§ Directive
Copy out everything from the start of the listing down to the line containing "will (412, 12).", requests included, and shift every number in the answer coordinates by -58.
*** Data supplied
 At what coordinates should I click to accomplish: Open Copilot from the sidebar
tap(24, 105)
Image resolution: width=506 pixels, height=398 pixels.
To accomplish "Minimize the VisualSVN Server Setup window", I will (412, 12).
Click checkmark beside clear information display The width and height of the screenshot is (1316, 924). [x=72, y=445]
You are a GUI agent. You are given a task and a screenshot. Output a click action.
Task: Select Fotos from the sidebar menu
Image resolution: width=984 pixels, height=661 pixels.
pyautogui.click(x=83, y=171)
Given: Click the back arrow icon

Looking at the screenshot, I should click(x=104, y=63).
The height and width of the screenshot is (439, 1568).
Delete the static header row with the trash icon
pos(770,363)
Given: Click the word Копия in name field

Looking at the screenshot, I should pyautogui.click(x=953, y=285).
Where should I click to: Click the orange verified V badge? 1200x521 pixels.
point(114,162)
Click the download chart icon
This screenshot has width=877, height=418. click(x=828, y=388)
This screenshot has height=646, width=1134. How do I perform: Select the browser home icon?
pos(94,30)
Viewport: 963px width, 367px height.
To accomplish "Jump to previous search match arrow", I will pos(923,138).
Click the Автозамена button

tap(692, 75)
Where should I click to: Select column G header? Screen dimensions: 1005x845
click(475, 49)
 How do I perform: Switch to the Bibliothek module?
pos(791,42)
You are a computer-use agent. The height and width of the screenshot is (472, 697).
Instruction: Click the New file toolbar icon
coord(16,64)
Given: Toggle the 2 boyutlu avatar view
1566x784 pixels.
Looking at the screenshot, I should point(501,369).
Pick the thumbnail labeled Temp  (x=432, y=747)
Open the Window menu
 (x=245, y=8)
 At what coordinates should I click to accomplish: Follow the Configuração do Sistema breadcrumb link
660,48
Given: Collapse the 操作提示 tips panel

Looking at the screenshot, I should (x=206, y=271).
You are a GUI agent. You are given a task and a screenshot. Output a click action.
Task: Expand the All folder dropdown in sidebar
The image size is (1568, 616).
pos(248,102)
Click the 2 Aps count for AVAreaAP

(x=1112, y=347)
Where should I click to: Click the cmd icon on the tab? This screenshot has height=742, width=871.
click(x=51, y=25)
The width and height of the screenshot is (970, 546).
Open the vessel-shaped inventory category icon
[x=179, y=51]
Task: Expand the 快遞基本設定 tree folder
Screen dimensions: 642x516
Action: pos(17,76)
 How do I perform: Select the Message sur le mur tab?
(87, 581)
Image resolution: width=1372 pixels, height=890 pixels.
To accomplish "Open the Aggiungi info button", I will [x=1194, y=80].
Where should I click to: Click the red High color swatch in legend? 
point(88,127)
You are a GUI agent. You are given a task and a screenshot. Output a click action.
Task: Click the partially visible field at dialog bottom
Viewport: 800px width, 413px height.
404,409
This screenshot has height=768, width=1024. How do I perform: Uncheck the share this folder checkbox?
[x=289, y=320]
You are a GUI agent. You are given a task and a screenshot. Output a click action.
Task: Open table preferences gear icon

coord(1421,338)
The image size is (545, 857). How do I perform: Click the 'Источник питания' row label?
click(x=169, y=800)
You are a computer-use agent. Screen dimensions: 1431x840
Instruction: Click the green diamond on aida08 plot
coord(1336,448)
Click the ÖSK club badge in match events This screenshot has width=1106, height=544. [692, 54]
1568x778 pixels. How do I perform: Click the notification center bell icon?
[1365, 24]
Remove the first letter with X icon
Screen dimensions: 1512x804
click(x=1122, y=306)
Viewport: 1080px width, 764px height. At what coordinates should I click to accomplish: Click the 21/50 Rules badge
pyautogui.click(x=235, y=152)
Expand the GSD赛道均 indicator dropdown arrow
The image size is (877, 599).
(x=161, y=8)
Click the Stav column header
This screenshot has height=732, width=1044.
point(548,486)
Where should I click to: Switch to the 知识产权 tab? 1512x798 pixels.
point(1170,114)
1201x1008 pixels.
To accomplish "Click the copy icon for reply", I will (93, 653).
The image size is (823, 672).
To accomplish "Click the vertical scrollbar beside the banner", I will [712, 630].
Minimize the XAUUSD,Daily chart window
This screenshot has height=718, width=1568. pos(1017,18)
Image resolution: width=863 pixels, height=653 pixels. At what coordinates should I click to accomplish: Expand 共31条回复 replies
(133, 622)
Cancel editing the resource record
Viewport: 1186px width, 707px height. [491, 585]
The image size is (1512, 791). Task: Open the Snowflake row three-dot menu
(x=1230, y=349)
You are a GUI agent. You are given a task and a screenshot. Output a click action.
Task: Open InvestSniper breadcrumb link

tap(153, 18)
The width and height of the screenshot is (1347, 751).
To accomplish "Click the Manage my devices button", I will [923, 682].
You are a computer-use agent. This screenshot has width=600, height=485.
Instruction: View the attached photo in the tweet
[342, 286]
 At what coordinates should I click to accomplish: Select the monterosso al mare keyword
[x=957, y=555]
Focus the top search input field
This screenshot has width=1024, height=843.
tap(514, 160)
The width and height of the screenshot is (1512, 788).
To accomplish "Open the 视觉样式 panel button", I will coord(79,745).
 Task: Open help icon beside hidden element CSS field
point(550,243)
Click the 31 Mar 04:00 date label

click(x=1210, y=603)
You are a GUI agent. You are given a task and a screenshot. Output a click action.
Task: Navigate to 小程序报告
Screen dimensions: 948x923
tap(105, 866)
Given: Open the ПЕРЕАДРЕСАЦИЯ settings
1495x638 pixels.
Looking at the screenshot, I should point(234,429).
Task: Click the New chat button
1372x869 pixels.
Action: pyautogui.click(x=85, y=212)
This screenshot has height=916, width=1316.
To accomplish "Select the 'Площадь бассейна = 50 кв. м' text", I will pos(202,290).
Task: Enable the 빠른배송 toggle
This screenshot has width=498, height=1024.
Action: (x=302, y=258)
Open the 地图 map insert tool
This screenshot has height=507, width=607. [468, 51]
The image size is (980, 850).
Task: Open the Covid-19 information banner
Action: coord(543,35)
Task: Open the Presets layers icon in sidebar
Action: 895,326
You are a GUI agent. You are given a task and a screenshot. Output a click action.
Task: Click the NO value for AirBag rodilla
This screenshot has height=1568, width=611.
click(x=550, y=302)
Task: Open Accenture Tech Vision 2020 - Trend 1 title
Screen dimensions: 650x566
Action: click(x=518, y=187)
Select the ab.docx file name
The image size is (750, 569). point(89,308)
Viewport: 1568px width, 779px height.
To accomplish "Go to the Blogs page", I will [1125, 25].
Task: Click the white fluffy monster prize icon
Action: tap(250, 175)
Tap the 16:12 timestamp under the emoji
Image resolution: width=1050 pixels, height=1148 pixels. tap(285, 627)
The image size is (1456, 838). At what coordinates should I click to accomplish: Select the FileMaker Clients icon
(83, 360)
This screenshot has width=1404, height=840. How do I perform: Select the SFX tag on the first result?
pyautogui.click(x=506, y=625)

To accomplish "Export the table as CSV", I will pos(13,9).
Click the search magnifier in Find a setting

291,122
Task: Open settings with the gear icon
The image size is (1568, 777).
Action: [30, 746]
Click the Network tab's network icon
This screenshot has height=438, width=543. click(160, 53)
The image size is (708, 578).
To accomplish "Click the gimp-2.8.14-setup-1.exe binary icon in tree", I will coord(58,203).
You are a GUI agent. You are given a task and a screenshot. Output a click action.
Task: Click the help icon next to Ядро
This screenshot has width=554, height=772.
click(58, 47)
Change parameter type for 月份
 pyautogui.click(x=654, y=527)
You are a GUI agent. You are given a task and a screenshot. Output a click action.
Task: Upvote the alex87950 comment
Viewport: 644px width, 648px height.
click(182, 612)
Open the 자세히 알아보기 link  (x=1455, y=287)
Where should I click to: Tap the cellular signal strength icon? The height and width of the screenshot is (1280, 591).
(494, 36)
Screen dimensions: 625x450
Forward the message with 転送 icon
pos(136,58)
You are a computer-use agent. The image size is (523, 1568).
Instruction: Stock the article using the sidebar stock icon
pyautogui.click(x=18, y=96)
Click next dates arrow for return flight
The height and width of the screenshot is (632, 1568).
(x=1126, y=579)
******
§ Solution
 At what coordinates should I click to accomplish: Open Copilot from the sidebar
tap(-34, 47)
Image resolution: width=506 pixels, height=398 pixels.
To accomplish "Minimize the VisualSVN Server Setup window", I will (354, -46).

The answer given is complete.